Tidak bermaksud seksis tentu saja, namun pesan yang ingin disampaikan dari petik dialog film ini adalah, ayah atau kepala keluarga wajib tegar menghadapi situasi sulit apapun. Bayangkan saja jika si ayah ikut menangis tersedu-sedu, parade kesedihan tampak hambar, sebab lalu ke mana istri dan anak-anak mengadu jika yang diandalkan sebagai tempat bersandar pun ternyata sama tak berdayanya?

Sebagai “keluarga” Indonesia, kepala “keluarganya” tentu sang presiden. Merujuk pada petikan dialog di atas, segera tersimpulkan bahwa SBY sang presiden itu kurang memenuhi sebagai ayah atau kepala negara/pemerintahan yang baik. Apa sebab? Tak lain dari keluhannya selama ini. SBY terkesan bukan “ayah” yang tegar sebab justru kerap mencurigai “anak-anaknya” sendiri yang lagi rewel dan protes terus-terusan.

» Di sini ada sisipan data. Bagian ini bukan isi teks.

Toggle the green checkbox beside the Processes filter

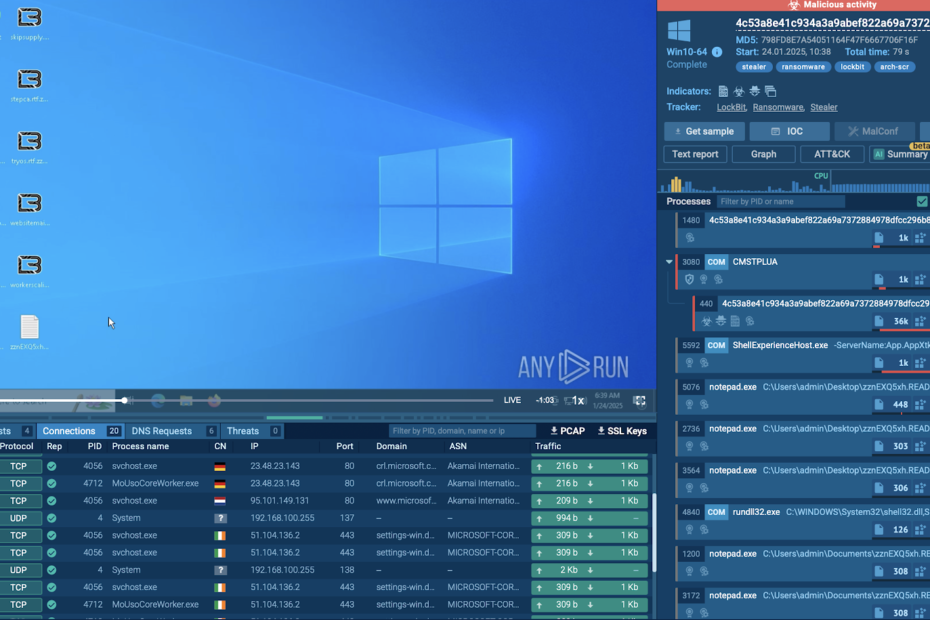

Tak kurang berbagai kosakata laiknya curahan hati (curhat) dilontarkan kepada berbagai pihak. Mulai dari kemungkinan dirinya menjadi sasaran pembunuhan, korban fitnah, rencana pemakzulan terhadap dirinya dan terakhir dipersamakan dengan kerbau. Semuanya disampaikan sendiri.

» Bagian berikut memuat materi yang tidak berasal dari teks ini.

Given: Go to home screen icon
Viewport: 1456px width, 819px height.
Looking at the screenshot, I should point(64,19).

Mengenai keluhan terbaru, bahwa dirinya seakan-akan disamakan sebagai kerbau yang lamban dan gendut pada aksi memperingati 5 tahun 100 hari pemerintahannya, mengundang keprihatinan banyak pihak. Posisi sekelas presiden tentu tak laik mengomentari perihal kecil macam kerbau yang mengikuti aksi. Sehingga tak heran, komentar presiden memantik kritik banyak pihak. Apalagi di saat yang sama, tentang etika yang berkali-kali disampaikan SBY, ternyata berbanding terbalik dengan perilaku anggota dewan Partai Demokrat di rapat-rapat Pansus Bank Century.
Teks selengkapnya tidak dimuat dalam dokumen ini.